Wang’s main research interests lie in theoretical high-energy nuclear physics to explore a new state of matter in ultra-relativistic heavy-ion collisions at the Relativistic Heavy-ion Collider (RHIC) at the Brookhaven National Lab and the Large Hadron Collider (LHC) at CERN. Quark-gluon plasma (QGP) is a state of matter that is believed to have existed in the early universe only a few microseconds after the Big Bang and is thought to currently exist at the core of some of our Universe’s compact stellar objects such as neutron stars. With fellow Berkeley Lab physicist Miklos Gyulassy, he pioneered the study of QGP properties using energetic particles referred to as “jets,” which are produced together with QGP in high-energy heavy-ion collisions. His recent work focuses on developing a technique called jet tomography, which uses jets and the supersonic sound waves they generate to shed light on the thermodynamic and transport properties of QGP. Together with their collaborators, Wang’s team also predicted the spin polarization of particles due to the vortical flow in QGP in noncentral heavy-ion collisions. This phenomenon was observed by the STAR Collaboration, revealing that the QGP in noncentral heavy-ion collisions is the most vortical fluid in nature. Wang is also interested in using jets to study the properties of cold nuclei at high energy in the future Electron-Ion Collider (EIC), to be built at the Brookhaven National Lab.
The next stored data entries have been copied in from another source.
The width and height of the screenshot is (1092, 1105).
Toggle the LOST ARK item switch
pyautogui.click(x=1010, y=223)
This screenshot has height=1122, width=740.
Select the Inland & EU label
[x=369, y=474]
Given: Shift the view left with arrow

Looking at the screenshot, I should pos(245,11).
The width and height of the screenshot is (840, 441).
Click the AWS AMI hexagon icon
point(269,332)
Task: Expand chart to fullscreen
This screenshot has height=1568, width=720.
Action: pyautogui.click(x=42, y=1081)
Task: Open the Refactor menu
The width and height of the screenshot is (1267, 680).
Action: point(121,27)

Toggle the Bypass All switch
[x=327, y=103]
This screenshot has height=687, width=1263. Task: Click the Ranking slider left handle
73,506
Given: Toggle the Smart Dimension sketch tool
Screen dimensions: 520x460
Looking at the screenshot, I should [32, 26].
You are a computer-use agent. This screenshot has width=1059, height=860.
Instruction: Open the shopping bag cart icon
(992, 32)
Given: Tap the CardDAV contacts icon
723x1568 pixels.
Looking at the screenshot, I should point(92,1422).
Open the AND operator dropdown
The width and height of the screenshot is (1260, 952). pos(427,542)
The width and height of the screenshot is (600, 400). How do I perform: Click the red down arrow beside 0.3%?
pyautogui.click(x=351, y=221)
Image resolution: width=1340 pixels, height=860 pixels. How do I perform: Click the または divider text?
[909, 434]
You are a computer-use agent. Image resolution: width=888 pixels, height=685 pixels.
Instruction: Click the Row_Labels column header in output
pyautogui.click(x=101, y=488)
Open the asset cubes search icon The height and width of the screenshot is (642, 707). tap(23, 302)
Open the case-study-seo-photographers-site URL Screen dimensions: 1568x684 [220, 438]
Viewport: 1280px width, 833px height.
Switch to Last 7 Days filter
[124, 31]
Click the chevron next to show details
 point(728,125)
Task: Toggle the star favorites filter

Lattice QCD Calculation of Electroweak Box Contributions to Superallowed Nuclear and Neutron Beta Decays

In a recent publication in Physical Review Letters, an international collaboration including NSD’s Keh-Fei Liu and Bi-Gebg Wang used Lattice QCD – a numerical approach that allows the theoretical exploration of the interactions between quarks and gluons – to shed new light on superallowed nuclear and neutron beta-decay.  This work reduces the theoretical uncertainty in extracting the flavor-changing weak interaction matrix element in neutron beta-decay.